Então, enquanto os clubes formadores não perceberem que estão lidando com talentos esportivos que lhes darão títulos, mas que serão pessoas que terão de gerenciar milhões, a coisa vai permanecer complicada no lado emocional e a sucessão de más decisões continuarão ocorrendo. Enquanto o foco for o lucro imediato (títulos, mídia), os jovens serão usados e descartados. Nosso exemplo caído de maduro está aí: as declarações de infelicidade de Adriano e a coragem de dizer que chega, basta de Itália e que quer viver no Brasil, ser feliz na simplicidade de sua vida antes da fama. Será que as pessoas em sua volta não conseguem dizer e explicar que não é mais possível ser o mesmo de 11 anos atrás? Eu penso que ninguém em sã consciência pode dizer que morar na favela, no meio do tráfico de drogas, do tiroteio constante e todo tipo de violência não pode ser melhor que viver em áreas menos violentas e afastadas dos morros do Rio de Janeiro? Certamente o Imperador precisa de ajuda, de uma terapia para refletir sobre suas conquistas e como dar o passo seguinte em sua vida: ir em frente sem o futebol, se assim desejar, mas com capacidade de gerenciar a própria vida com a sabedoria de que viver ali onde foi criado não é mais parte do seu universo.

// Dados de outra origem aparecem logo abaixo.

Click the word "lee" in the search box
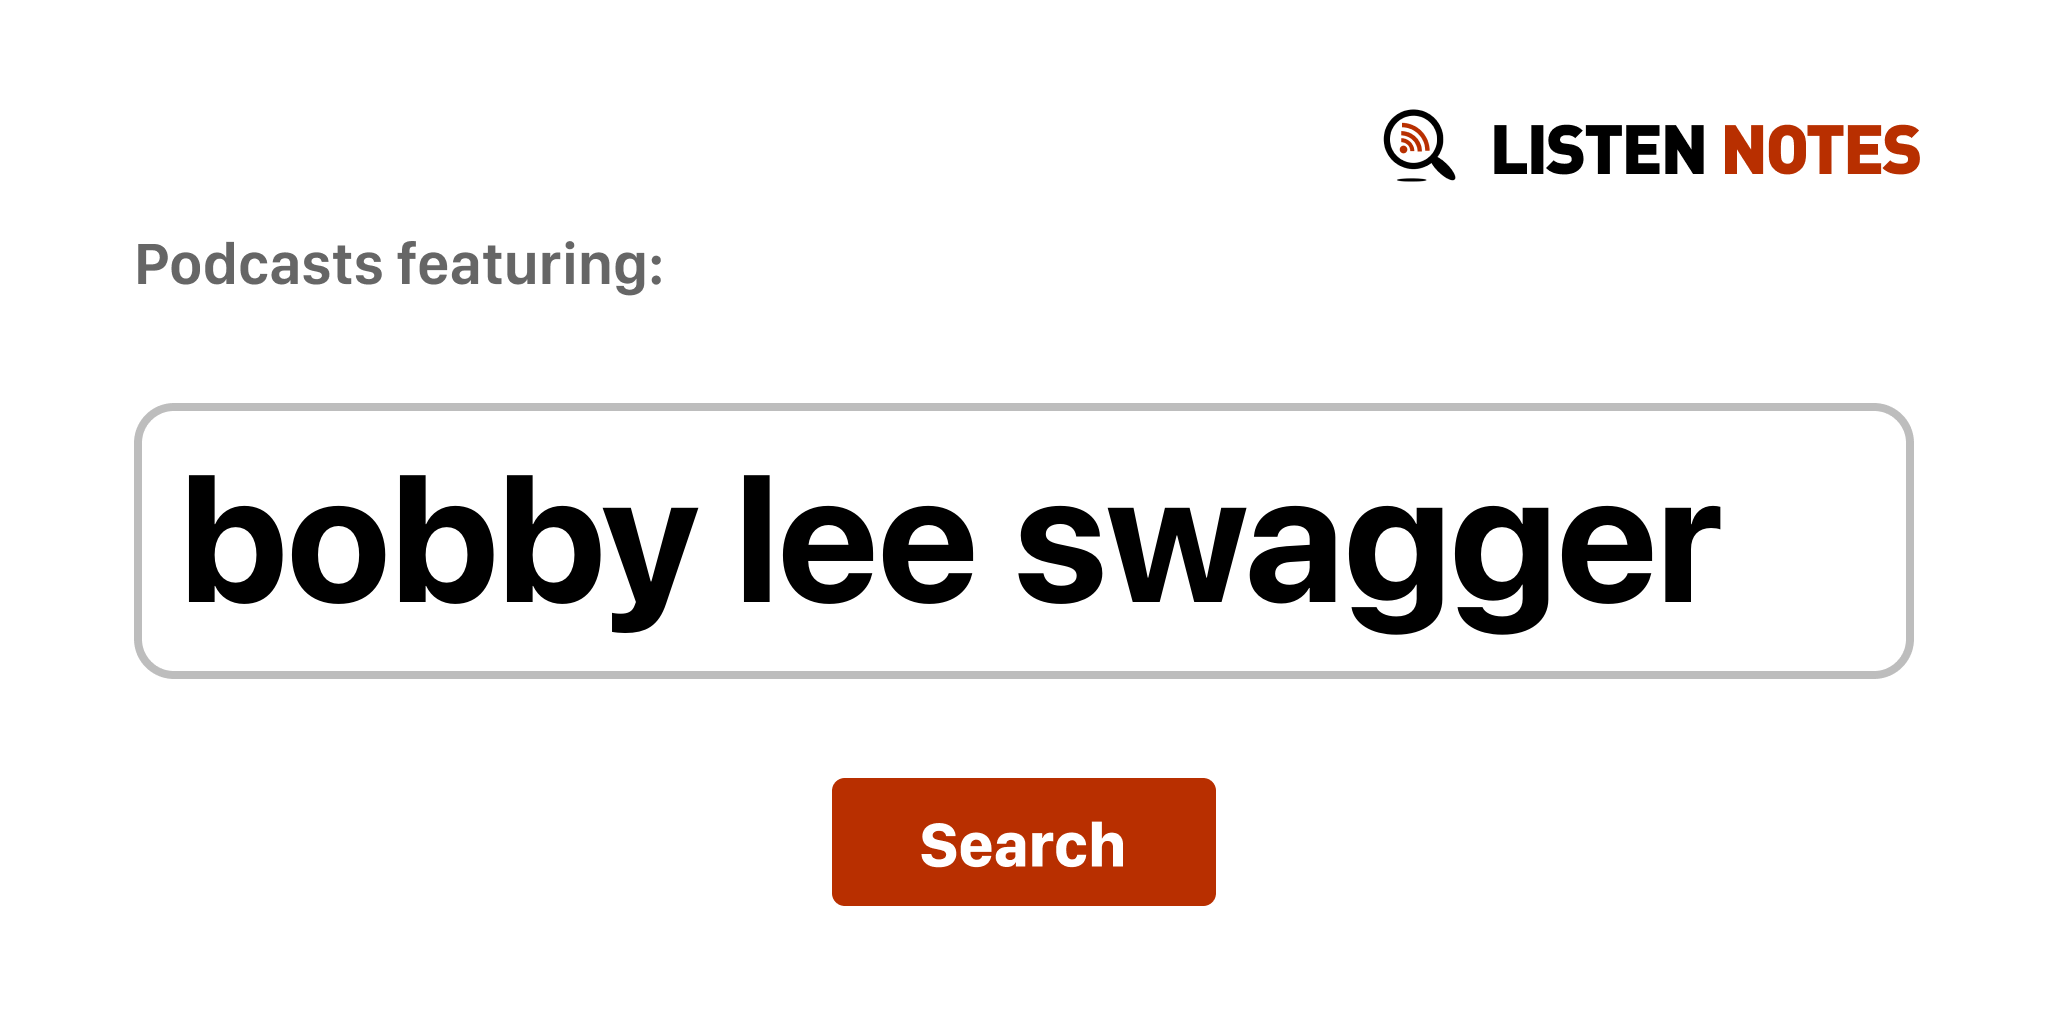Viewport: 2048px width, 1024px height. click(x=856, y=541)
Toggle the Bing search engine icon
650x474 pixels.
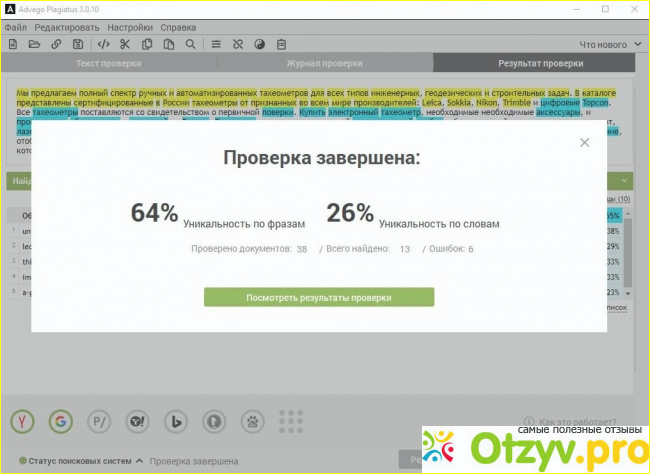(x=176, y=421)
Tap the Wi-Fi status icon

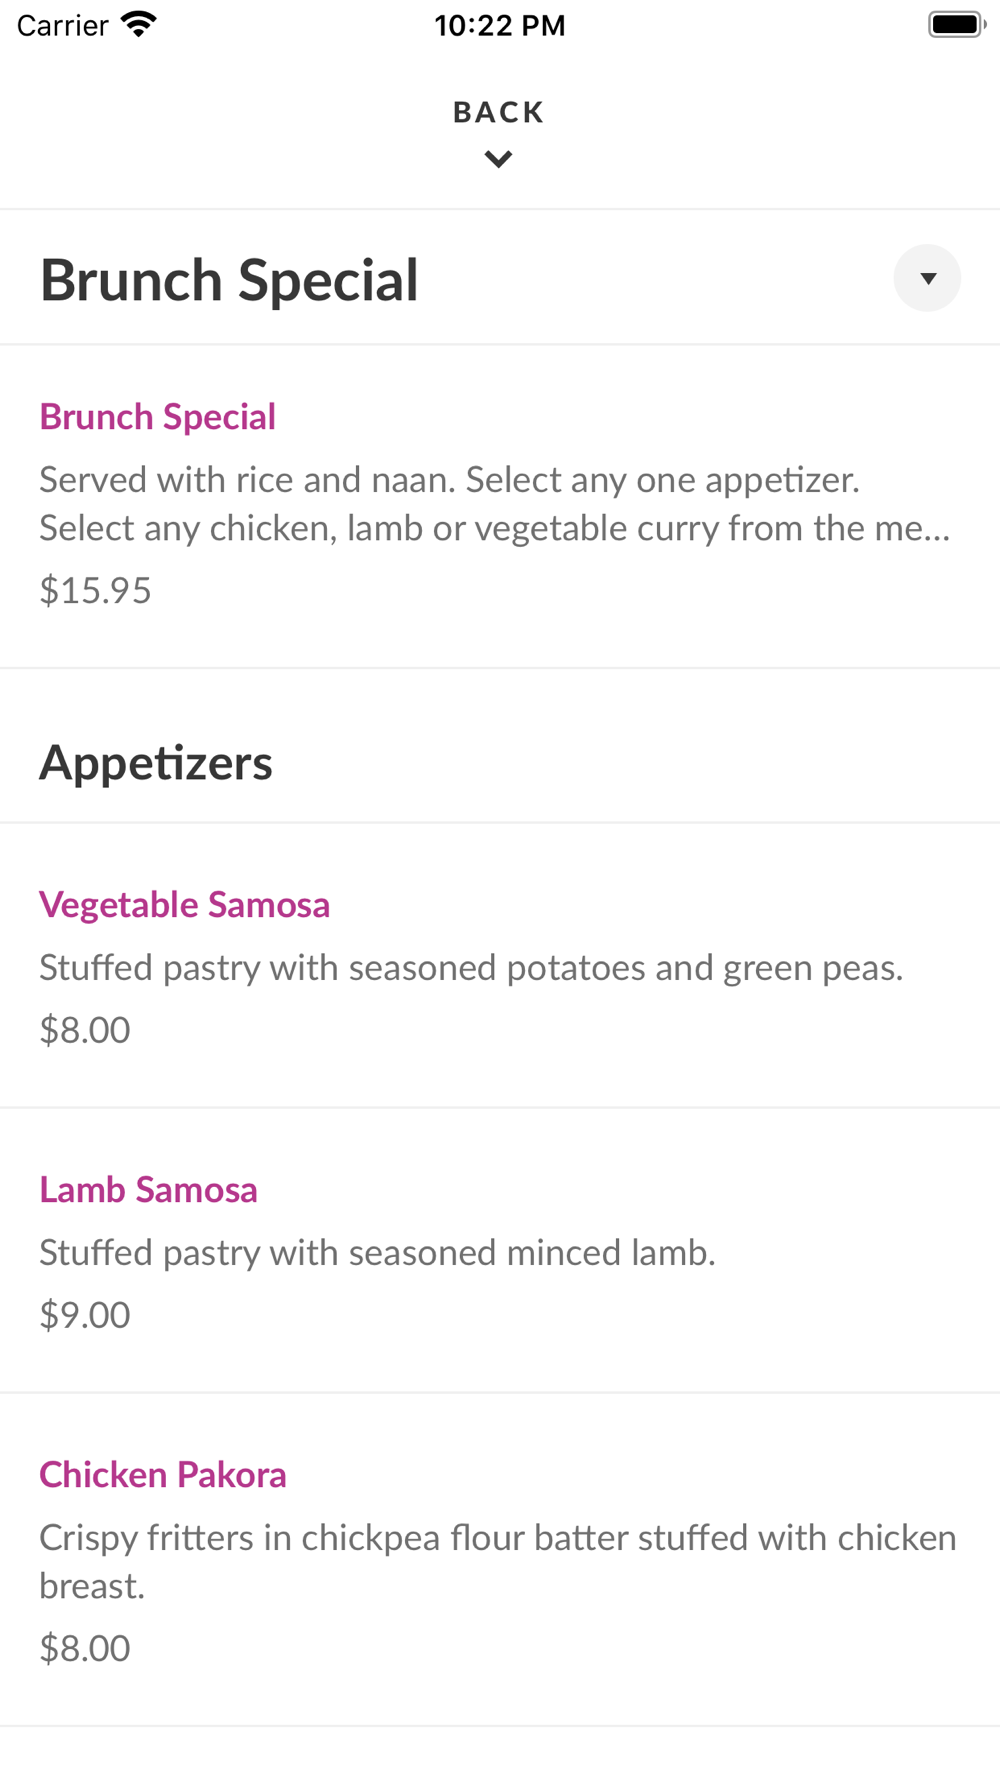pyautogui.click(x=139, y=25)
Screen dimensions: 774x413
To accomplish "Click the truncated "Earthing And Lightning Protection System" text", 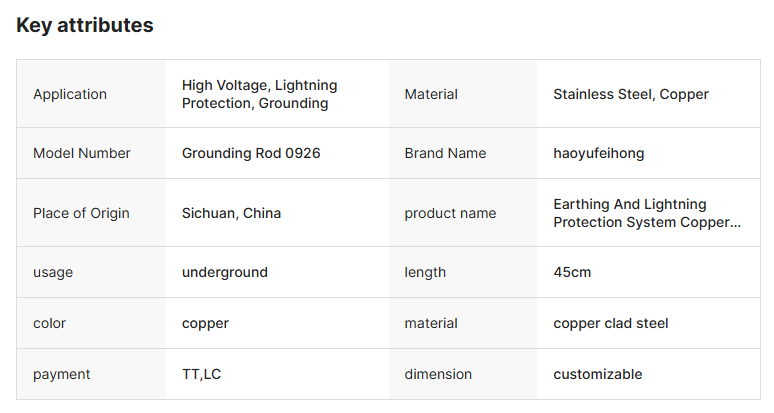I will (647, 213).
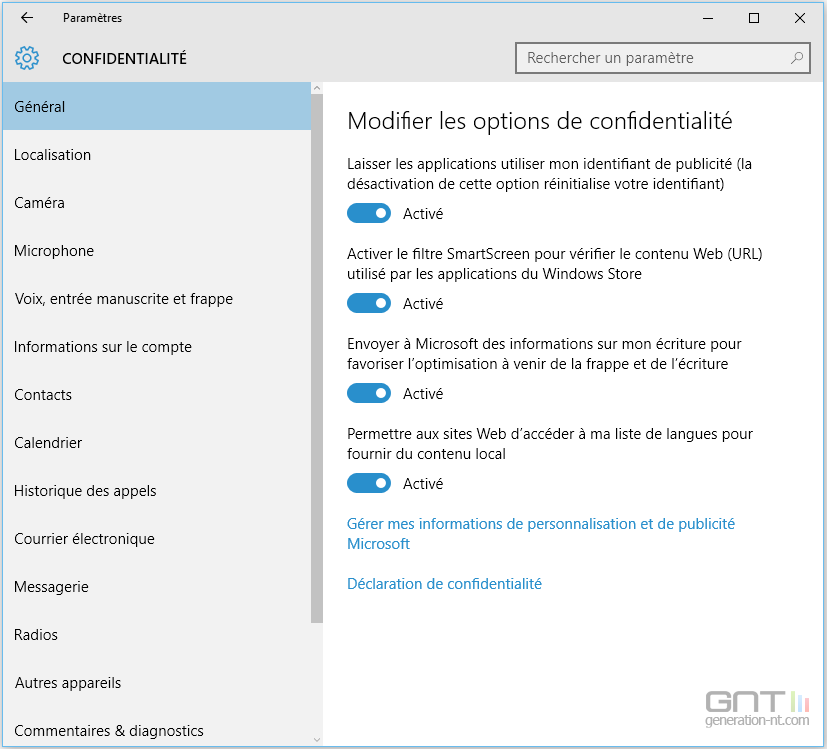Disable website access to language list
827x749 pixels.
click(x=369, y=483)
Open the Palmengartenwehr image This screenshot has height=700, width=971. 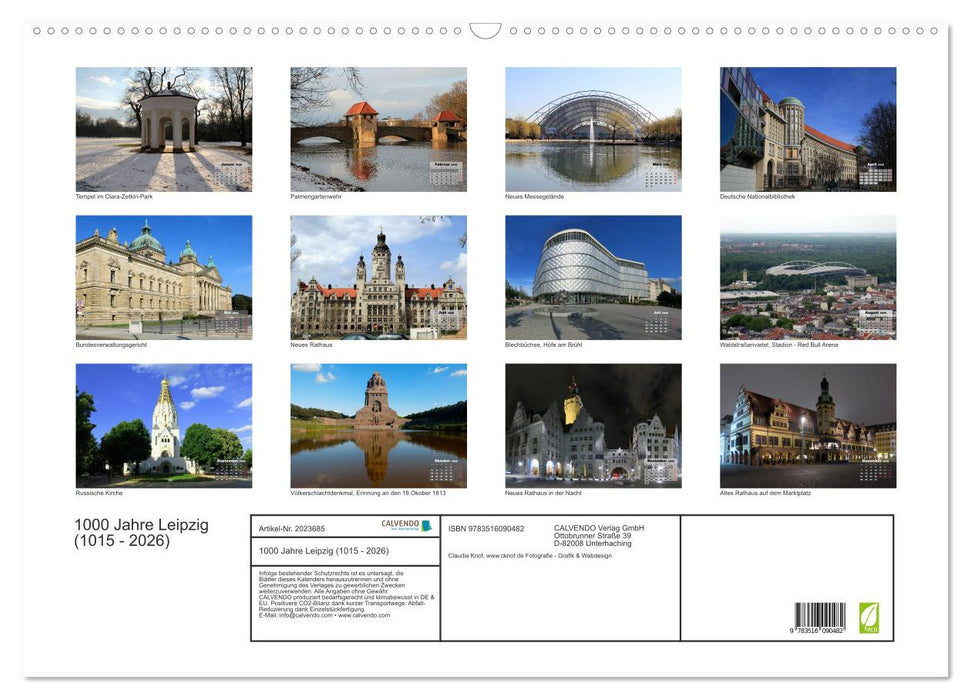click(x=377, y=128)
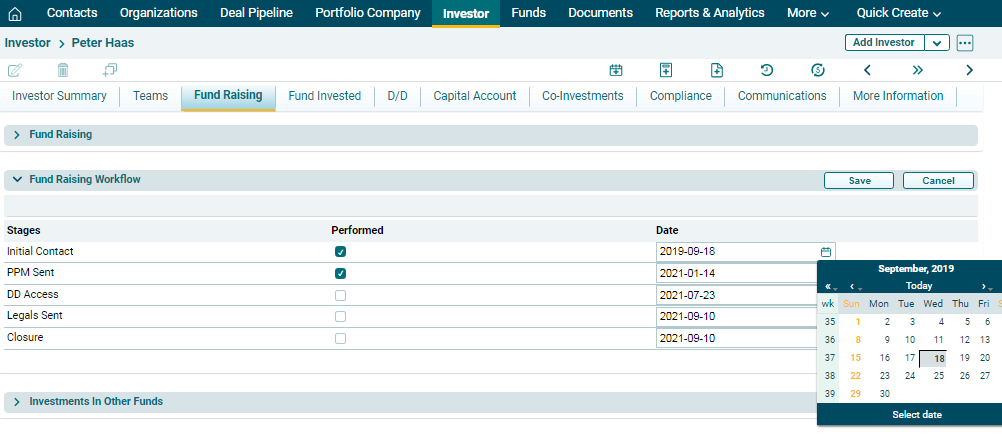1002x437 pixels.
Task: Save the fund raising workflow
Action: coord(858,181)
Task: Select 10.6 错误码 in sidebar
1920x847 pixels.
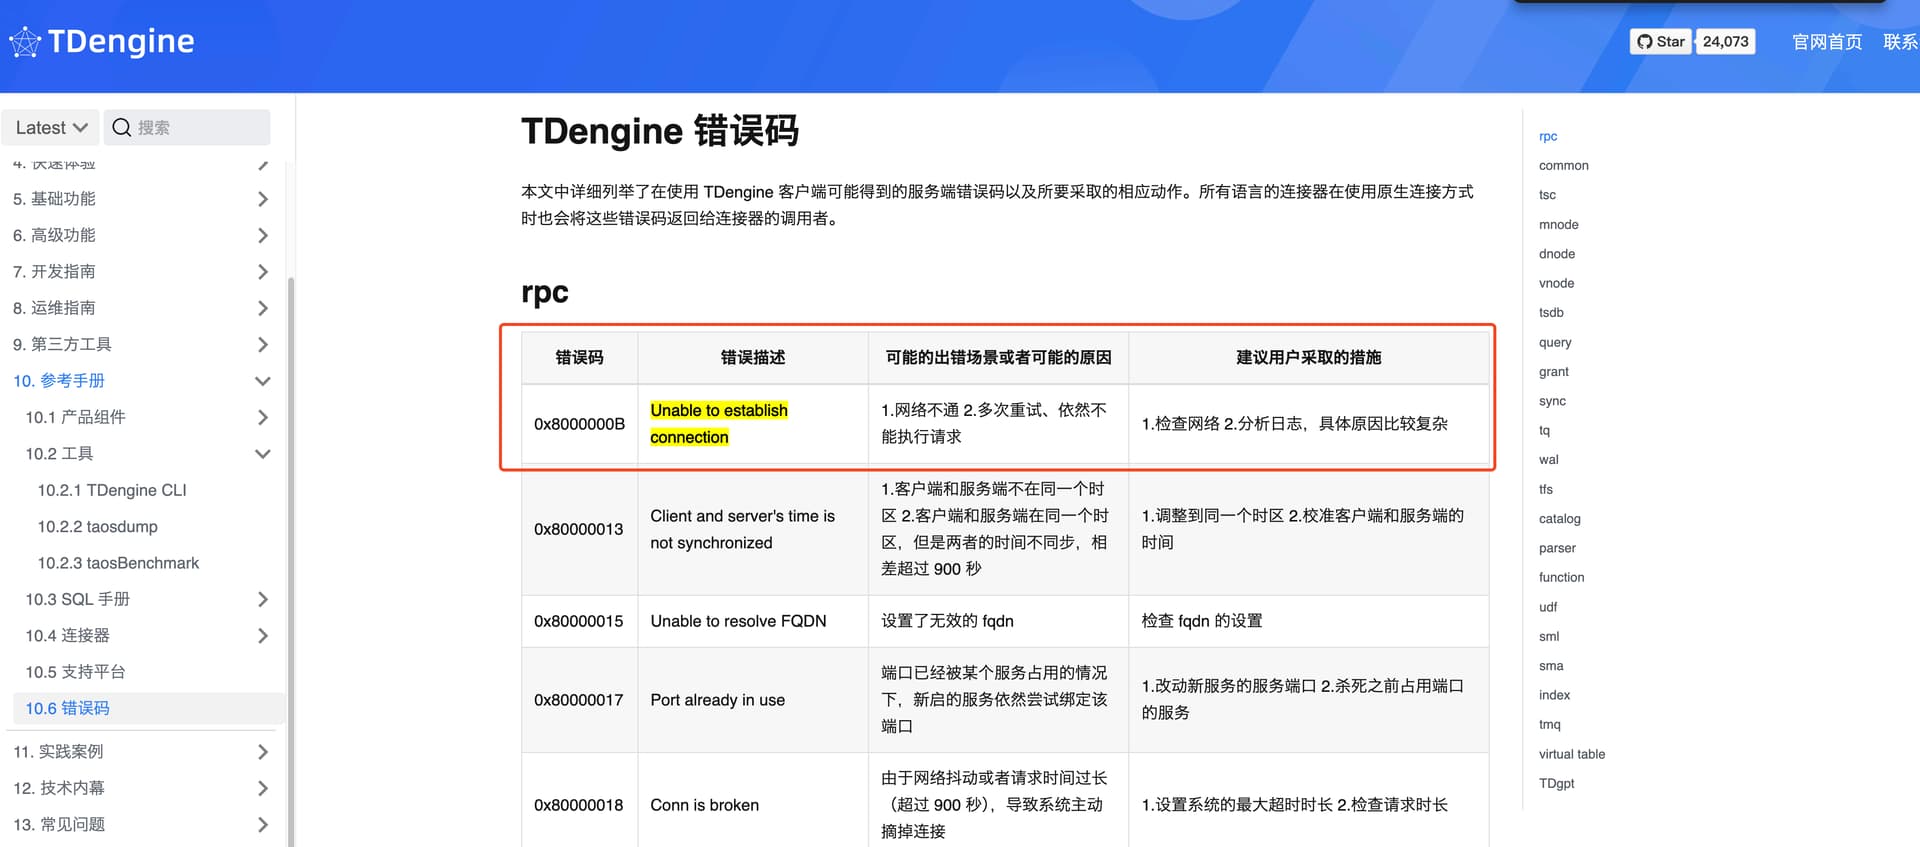Action: coord(68,709)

No esporte brasileiro precisamos realizar o trabalho de formação de atletas, talentos esportivos com o foco na performance, mas com a competência e a responsabilidade de que antes do atleta estamos lidando com a vida de homens e mulheres e que a presença da família nesse processo é fundamental para união de talento e desenvolvimento emocional. Usar a estrutura do clube como base de formação do ser humano, com a ajuda da psicologia, é importante para que os jovens consigam desenvolver o potencial esportivo que possuem, dando o salto qualitativo que buscam para suas vidas quando ingressam na prática competitiva do esporte de rendimento. Ser capaz de priorizar o ser humano é a atitude mais sensata que técnicos e clubes devem assumir.
Como técnico e educador procuro encaminhar meus atletas para outros clubes no ano que completam 18 anos. Isso ocorre agora como conseqüência de experiências frustradas, pois antes o fazia quando os atletas tinham 14 ou 15 anos e já achava que era muito tarde. A partir daí os jovens estarão concluindo sua formação básica pelos próximo dois anos e ainda próximos de casa, mesmo que não mais integrados ao PBC – hoje é o caminho para aqueles que possuem talento e querem continuar no basquete, levando consigo o misto de prazer pelo jogo e desejo de reconhecimento, de transformar o que amam em trabalho remunerado.
Finalmente, a partir desse ano, com as mudanças que igualam as idades do basquete gaúcho com os demais estados brasileiros, já surgiram cinco equipes nessa faixa etária e sessenta atletas, de 18 e 19 anos, que não jogariam mais ou teriam de sair do RS poderão praticar o basquete e avaliarem se querem ser atletas profissionais. Quem sabe, ao mesmo tempo que o basquete gaúcho se fortalece, possamos fugir da política exportadora de jovens atletas que também atinge o nosso basquete e formar homens e mulheres mais fortes e resistentes para os próximos passos na vida.